Work instructions: Treat the line containing "Enable Arquivo visível" as the first line and the final line of the material below as the last; reproduce that range exactly.
◇ ◇ ◇ ◇ ◇ ◇ ◇
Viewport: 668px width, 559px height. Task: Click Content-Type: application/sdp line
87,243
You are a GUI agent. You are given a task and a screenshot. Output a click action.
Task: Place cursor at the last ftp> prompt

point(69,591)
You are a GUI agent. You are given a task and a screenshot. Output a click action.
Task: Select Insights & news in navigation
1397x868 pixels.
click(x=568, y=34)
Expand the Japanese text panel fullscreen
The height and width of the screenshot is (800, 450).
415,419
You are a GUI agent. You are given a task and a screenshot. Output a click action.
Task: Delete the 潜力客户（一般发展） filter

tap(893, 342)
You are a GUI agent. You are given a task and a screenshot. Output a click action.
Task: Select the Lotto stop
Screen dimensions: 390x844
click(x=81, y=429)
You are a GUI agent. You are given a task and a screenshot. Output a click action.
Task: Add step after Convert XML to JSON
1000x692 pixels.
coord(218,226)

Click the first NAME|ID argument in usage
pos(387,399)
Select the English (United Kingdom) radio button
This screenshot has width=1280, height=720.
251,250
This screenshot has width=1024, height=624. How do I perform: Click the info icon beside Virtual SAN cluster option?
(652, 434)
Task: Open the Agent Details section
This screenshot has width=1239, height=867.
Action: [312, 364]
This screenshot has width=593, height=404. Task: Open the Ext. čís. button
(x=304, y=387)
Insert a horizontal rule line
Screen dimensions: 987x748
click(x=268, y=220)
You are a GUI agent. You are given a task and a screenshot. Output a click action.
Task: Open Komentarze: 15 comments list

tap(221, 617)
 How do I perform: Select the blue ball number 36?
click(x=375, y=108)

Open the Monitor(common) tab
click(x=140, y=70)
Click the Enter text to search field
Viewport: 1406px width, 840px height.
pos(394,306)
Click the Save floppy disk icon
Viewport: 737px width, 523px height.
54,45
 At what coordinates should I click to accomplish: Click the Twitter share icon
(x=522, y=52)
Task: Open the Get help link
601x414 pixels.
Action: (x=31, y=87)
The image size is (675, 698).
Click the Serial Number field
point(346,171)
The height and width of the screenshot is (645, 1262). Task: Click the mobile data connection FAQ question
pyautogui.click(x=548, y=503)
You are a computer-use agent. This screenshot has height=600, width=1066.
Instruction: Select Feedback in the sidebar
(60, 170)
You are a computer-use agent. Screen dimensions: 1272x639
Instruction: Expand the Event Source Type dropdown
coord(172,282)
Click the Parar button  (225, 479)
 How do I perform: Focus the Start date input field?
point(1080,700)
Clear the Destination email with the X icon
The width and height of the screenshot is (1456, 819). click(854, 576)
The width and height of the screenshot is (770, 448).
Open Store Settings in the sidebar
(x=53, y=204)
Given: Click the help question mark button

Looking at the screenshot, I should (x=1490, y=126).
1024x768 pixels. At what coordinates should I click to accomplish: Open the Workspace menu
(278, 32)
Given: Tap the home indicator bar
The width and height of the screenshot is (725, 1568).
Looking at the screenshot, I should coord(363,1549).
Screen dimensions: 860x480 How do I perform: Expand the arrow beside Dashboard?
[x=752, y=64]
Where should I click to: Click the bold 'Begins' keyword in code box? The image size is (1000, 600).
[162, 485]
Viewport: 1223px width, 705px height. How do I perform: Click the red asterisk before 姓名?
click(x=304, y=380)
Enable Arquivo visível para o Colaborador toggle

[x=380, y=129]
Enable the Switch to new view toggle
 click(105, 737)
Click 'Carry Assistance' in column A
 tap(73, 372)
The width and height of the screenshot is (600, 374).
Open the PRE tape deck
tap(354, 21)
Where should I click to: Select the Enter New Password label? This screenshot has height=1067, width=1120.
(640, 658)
◇ ◇ ◇ ◇ ◇ ◇ ◇
Answer to this problem:
Enable Arquivo visível para o Colaborador toggle

[x=380, y=129]
Enable the Switch to new view toggle
 click(105, 737)
Click 'Carry Assistance' in column A
 tap(73, 372)
The width and height of the screenshot is (600, 374).
Open the PRE tape deck
tap(354, 21)
Where should I click to: Select the Enter New Password label? This screenshot has height=1067, width=1120.
(640, 658)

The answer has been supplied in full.